The prairie is silent as a church prayer.
I am thinking about last night’s shooting star, arcing across the Flint Hills night, its phosphorescent-green trail striking somewhere unknown. As the sun skims the horizon, townsfolk are sipping morning coffee and flipping through the small town weekly. My motorcycle rises over the hills and falls into the valleys, thin jeans rippling and the whistling wind tugging at my raggedy beard.
Out here in Nowhere, Kansas, there’s room to think as you sweep through the bosomy curves. About the bluegrass jam and the evening spent at a friend’s cabin on the lake. Looking forward to the buffet breakfast at the end of the dawn ride. Regretting the long journey home, zipping past the grass seas of a prehistoric time.
Motorcyclists travel for many reasons. To get cheaply from Point A to B. To gather in clans of fellow riders to celebrate friendships and relive memories. To be at one with nature’s elements. To create a self-image or escape the past. To revel in their iconoclasm, showing disdain for the less adventurous and ordinary fools stuck in a rut.
There is much to recommend this mind-set. For those truly living on the edge of society, there is the outsider’s righteous freedom. For others the novelty of being middle-aged and bored, yet able to afford trendy transportation, makes them feel superior for a few hours a week.
I ride to refill my brain. While many people jump on a motorcycle to get away from the cares of life, I find hours on the asphalt a time to rethink my life: my family, my work, my place in the world. Some great insights have come while doing 80 down the Interstate or munching slowly through gravel on a backwoods lane.
You must be crazy to ride a motorcycle, right?
Disbelievers say the same thing to skydivers, channel swimmers, mountain climbers, firewalkers and all sorts of people who pit their bodies against unforgiving roads, the stratosphere, deep waters, blazing coals and the Alps. People who take more risks than normal naturally live adventurous personal and professional lives. We kick down the boxes that might otherwise trap us. Take a walk on the wild side. Live life to the fullest. Try to bring as many others as possible along on the ride.
On another morning mission my brother Pat calls, waking me an hour early. Oozing groggily from bed, I pulled on thin jeans and a T-shirt, Harley riding boots, and the thick leather jacket with the long scrapes on the back, testimony to a time and place where my bike and a wretched railroad crossing had an argument — and I kissed the concrete.

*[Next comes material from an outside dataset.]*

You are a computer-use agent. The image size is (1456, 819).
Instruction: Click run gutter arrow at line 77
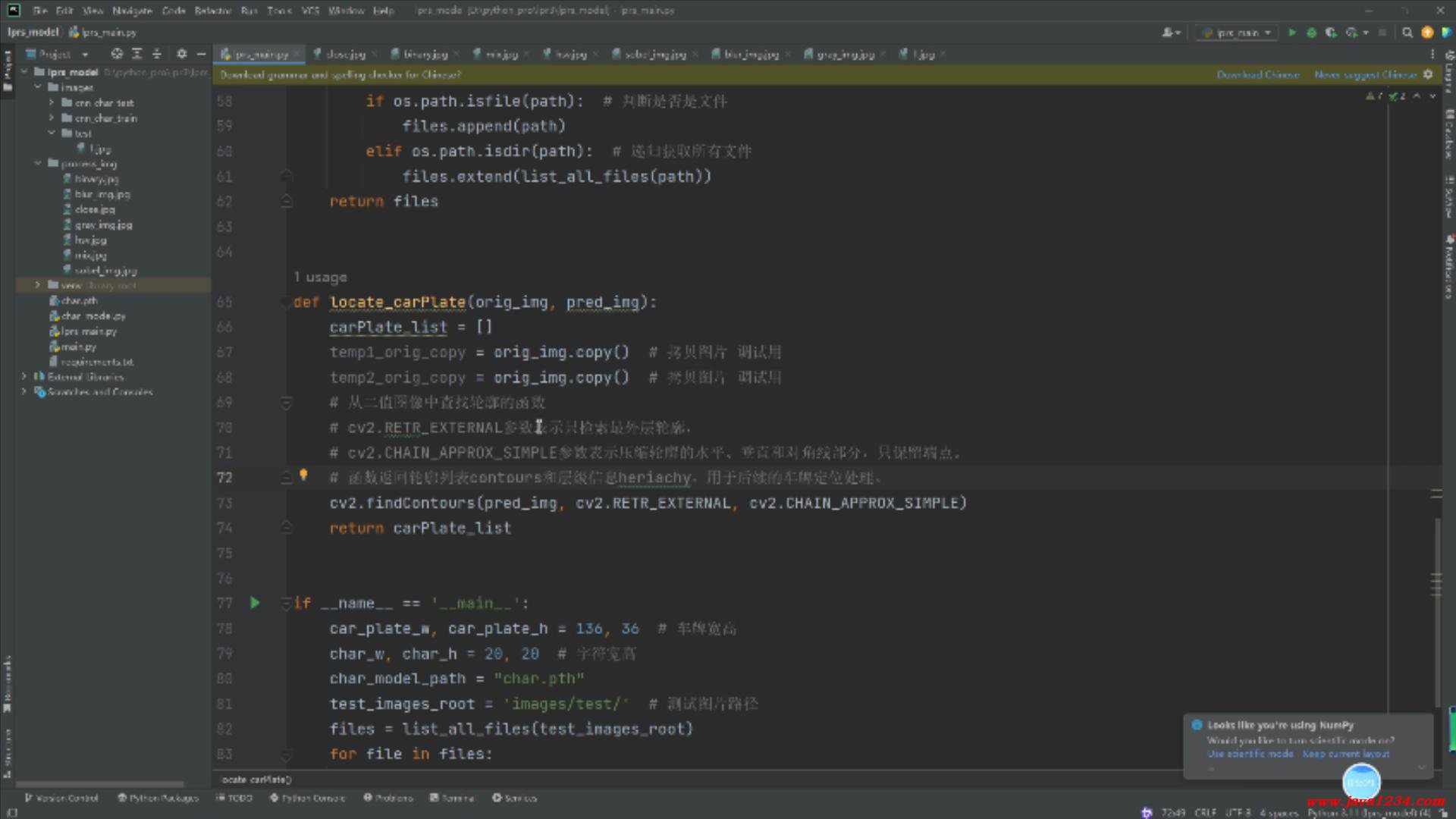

Thirty-something minutes later we slow and enter El Dorado (land of the Conquistadores!) and pull into the dusty parking lot of the Edge O’ Town restaurant for hot coffee, omelets, hash browns, and biscuits and gravy.
A light mist rises above El Dorado Lake as we zip over an elevated causeway. On the north bank of Satchel Creek, near a purple pick-up, a check-shirted fisherwoman is casting her line; perfect crappie fishing is perched on either side of the road. It’s too early for the speed boaters to ruin the tranquility.
Too soon, the loamy prairie grass heats up as the sun promises a summer scorcher. Hawks screech overhead and a smooshed fox bakes on the concrete, heat waves hugging the highway. We ride inches above, lusting in the natural beauty.
A few miles outside Cassoday, the Burlington Northern Santa Fe comes hurtling past on the right. The grinning engineer pulls out five long whistle blasts for the waves of motorcycles zooming past. Telephone poles alongside the tracks are angled in a neat row, mirroring the prairie winds that push on them constantly.
A twist of the throttle sends us rocketing down the road.
At Cassoday — population 95 — several thousand motorcycles of all description are spread over streets and parks. Some seem held together with wire and duct tape, others are $35,000-plus custom choppers with ape-hanger handlebars, psychedelic paint jobs, low-slung hand-stitched seats and enough chrome to blind Kojak.
The thousands of riders who gather here monthly are milling about in a sea of jackets and bandanna plumage, admiring machines and snapping photos of their favorites. Others stand in line for Cassoday’s famed breakfast. A handful of booths sell motorcycle trinkets and T-shirts. The dyno machine is popular, as riders pay a fee to find out what kind of horsepower and torque their ride can kick out. The groaning engines of the off-the-dealer’s-floor bikes can’t compete with the earsplitting roar of nitrous oxide-fueled sport bikes.
I wonder, as I wander down the main drag with wife Laura (a rider in her own right) whether I could get a bunch of my students up here for a field trip. It would make for a nice reporting assignment. Something outside the safety of campus. Something outside their realm of expectations. Yeah. Sounds good. Road trip.